_READING PASSAGE_.
══════

Tuesday, August 03, 2010

Ok first of all I am bummed because my daughter is at basketball camp 3 hours from home and tonight is family night. Family night starts at 6:15 in order to get there in time I would need to leave at 3:15pm the only problem with that is then we are right smack dab in the middle of rush hour traffic by the time we get to Seattle which means we probably would not make it to the family night on time and it is only a 1:45 minute program. I really really really want to go because I hate missing stuff that Judi does but at the same time I already told her we would not be able to make it, and it really isn't easily feasible. BUMMED!

And then there is the weight loss portion of bummed. I was doing great not counting calories but watching what I was eating and being more active. And I was seeing results on the scale.

Well then I started counting calories and trying really hard to eat really healthy so my weight loss could progress faster and in the 3 days that I have been actually tracking I am gaining weight. I am a bit FRUSTRATED. I know I should give it time but I was doing well with out actually taking the time to count calories and now that I am and eating even better than I was I am gaining...what the heck??

Ok rant over. I am just feeling low today because of weight and wanting to be there for my daughter.

  
  Member Comments About This Blog Post:

AMANDAHURN 8/3/2010 12:03PM

    I can understand that you want to be there for your daughter.I am sure she knows you love her and that you really want to be there for her. As for the weight lose it will come.I felt the same way a week ago and then this week I am down a pound. Keep your head up the best that you can and I am sure your daughter understands why you can't be there.

══════

_Rows contained in a dataset_.
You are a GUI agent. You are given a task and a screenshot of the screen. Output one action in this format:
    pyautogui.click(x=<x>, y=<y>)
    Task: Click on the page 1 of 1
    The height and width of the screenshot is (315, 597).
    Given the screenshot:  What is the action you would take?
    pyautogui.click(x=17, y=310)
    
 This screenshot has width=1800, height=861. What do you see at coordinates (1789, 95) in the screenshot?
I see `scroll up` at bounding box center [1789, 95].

══════

_WHAT IS ASKED_.
1 - Copy the passage of the blog post that starts with "Ok first of" and goes on through "on the scale.".
2 - Repeat the dataset rows exactly, from the first row of the dataset through the line that contains "pyautogui.click(x=17, y=310)".
These rows are unrelated to the blog post.

_ANSWERS IN ORDER_.
1 -
Ok first of all I am bummed because my daughter is at basketball camp 3 hours from home and tonight is family night. Family night starts at 6:15 in order to get there in time I would need to leave at 3:15pm the only problem with that is then we are right smack dab in the middle of rush hour traffic by the time we get to Seattle which means we probably would not make it to the family night on time and it is only a 1:45 minute program. I really really really want to go because I hate missing stuff that Judi does but at the same time I already told her we would not be able to make it, and it really isn't easily feasible. BUMMED!

And then there is the weight loss portion of bummed. I was doing great not counting calories but watching what I was eating and being more active. And I was seeing results on the scale.

2 -
You are a GUI agent. You are given a task and a screenshot of the screen. Output one action in this format:
    pyautogui.click(x=<x>, y=<y>)
    Task: Click on the page 1 of 1
    The height and width of the screenshot is (315, 597).
    Given the screenshot:  What is the action you would take?
    pyautogui.click(x=17, y=310)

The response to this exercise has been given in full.